▶ **Text for analysis**

··········

Figure 2 Follow-up after end of screening. Schematic illustration of birth cohorts invited in the four pilot counties of the Norwegian Breast Cancer Screening Program (NBCSP) in the period 1996 – 2009. The pink-shaded area indicates women who received an invitation. The yellow-shaded area indicates women previously invited. The blue-shaded area indicates women who have never been invited. All three studies evaluating overdiagnosis after the implementation of the NBCSP include women aged 70 – 79 in the post-screening period ( 18 – 20). The red line marks the authors’ demarcations. Based on the population data ( 21) and the start date of the NBCSP in the different counties (information from the Cancer Registry), I have calculated the proportion of women-years within the red demarcation line who have been invited previously (see appendix). The study by Falk et al. ( 20) applies individual data with 100 % previously invited (left-hand panel). Zahl & Mæhlen ( 18) studied the period 1998 – 2009 with 52 % previously invited (middle panel). Kalager et al. ( 19) studied the period 1996 – 2005 with 29 % previously invited (right-hand panel)
Kalager et al. reported that 15 – 25 % of the breast cancer cases among invited women constituted overdiagnosis (
19). They studied the incidence rates of breast cancer among women in the study group compared with incidence rates in three different control groups. They considered the women in relation to age (Fig. 1, quadrate) up to the end of 2005 (Fig. 2, right-hand panel). This means, based on my calculations, that 71 % of the women-years in the four pilot counties have been erroneously included in the post-screening period (see appendix). I calculate that this percentage was even higher for the other counties: 81 – 100 % (see appendix). The proportion of overdiagnosis was measured as excess breast cancer cases in relation to cases without screening in the age group 50 – 79.
We carried out a cohort study using anonymised individual data (
20). The women were followed from the date of first invitation and up to the end of 2009 (Fig. 2, left-hand panel). A woman’s attendance was classified in relation to her screening history. The proportion of overdiagnosis was estimated for women who follow the national recommendations for ten screenings between the ages of 50 and 69. The time perspective without screening was calculated for age 50 and older. The proportion of overdiagnosis of breast cancer among invited women was estimated as 10 – 11 %.

··········

▶ **Data for analysis**
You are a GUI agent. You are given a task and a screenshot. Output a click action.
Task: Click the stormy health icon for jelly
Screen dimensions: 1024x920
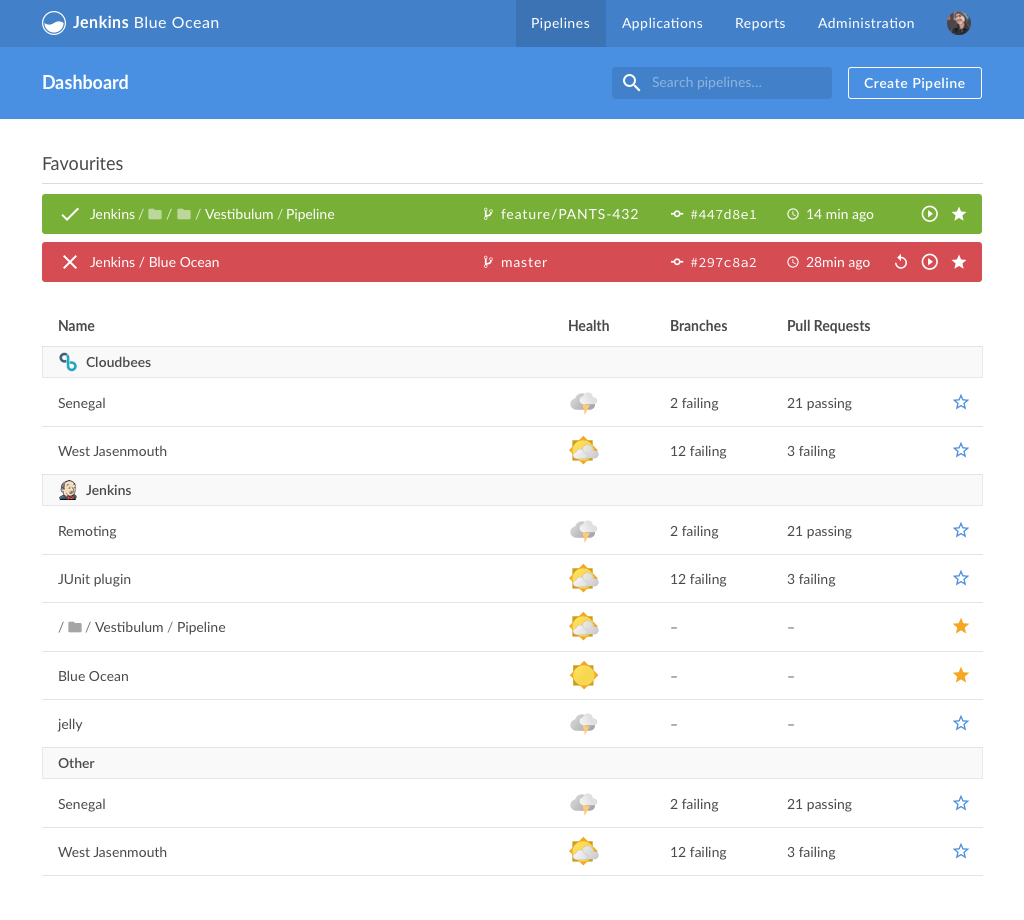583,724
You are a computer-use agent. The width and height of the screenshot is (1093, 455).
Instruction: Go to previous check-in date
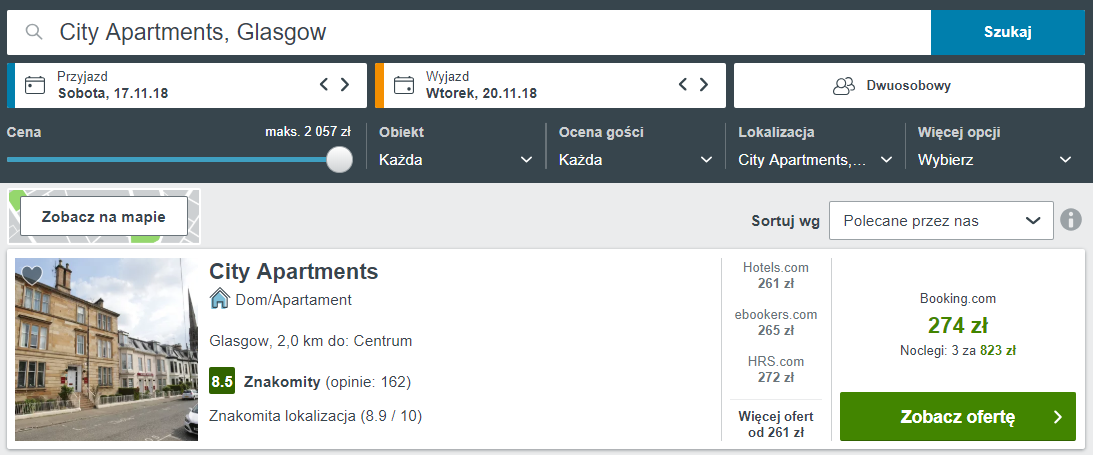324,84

··········

▶ **Exercise prompt**
Transcribe the stretch of the breast cancer screening text that opens with the words containing "Kalager et al. reported" and closes with "group 50 – 79.".

▶ **Answer**
Kalager et al. reported that 15 – 25 % of the breast cancer cases among invited women constituted overdiagnosis (
19). They studied the incidence rates of breast cancer among women in the study group compared with incidence rates in three different control groups. They considered the women in relation to age (Fig. 1, quadrate) up to the end of 2005 (Fig. 2, right-hand panel). This means, based on my calculations, that 71 % of the women-years in the four pilot counties have been erroneously included in the post-screening period (see appendix). I calculate that this percentage was even higher for the other counties: 81 – 100 % (see appendix). The proportion of overdiagnosis was measured as excess breast cancer cases in relation to cases without screening in the age group 50 – 79.